- YOUR ASSIGNMENT
Print, in exact form, the lines below from the one containing "Expand the lower Help dropdown" through the one containing "Screen dimensions: 684x452", and omit all others.

- DATASET
- - - -

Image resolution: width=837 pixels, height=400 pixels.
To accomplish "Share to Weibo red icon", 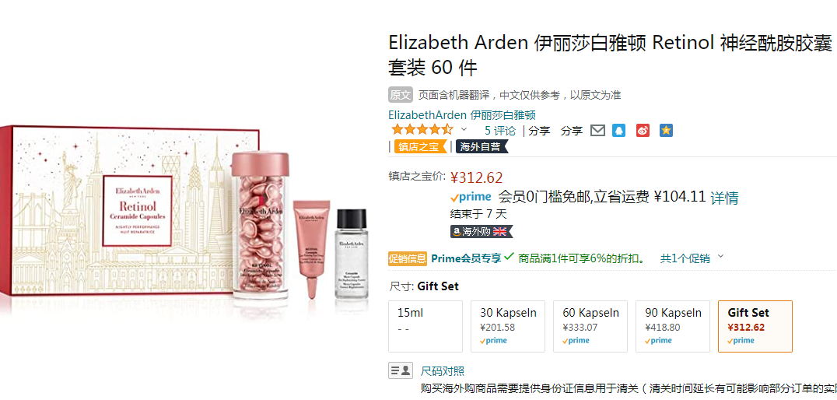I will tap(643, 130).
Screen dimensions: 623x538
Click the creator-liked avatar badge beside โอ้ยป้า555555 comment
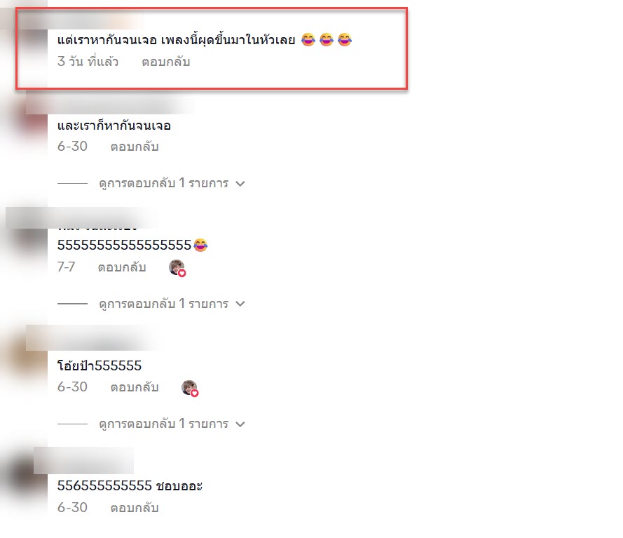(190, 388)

- - - -

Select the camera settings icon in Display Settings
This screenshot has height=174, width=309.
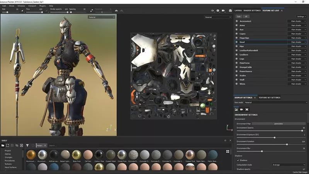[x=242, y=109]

- - - -

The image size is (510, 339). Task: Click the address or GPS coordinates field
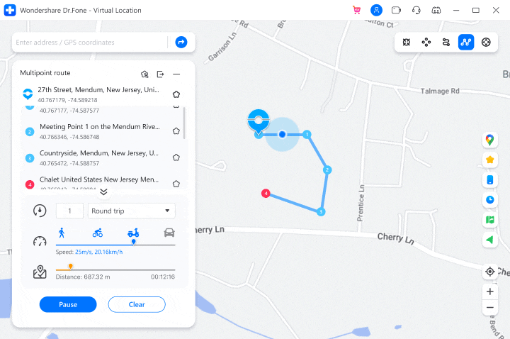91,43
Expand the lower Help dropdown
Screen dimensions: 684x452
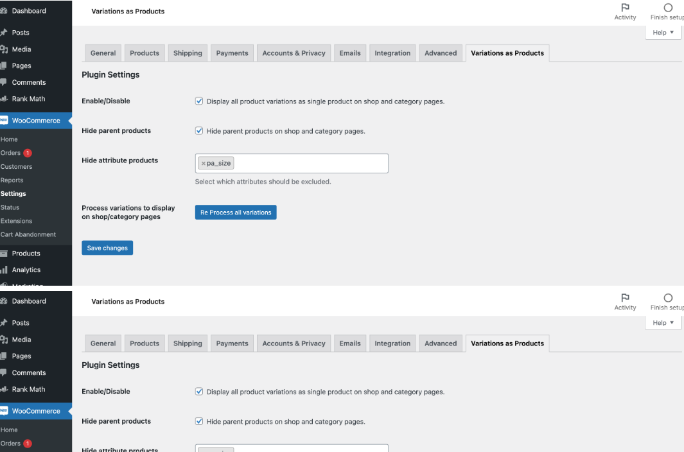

- - - -

- FINISHED TASK
Expand the lower Help dropdown
Screen dimensions: 684x452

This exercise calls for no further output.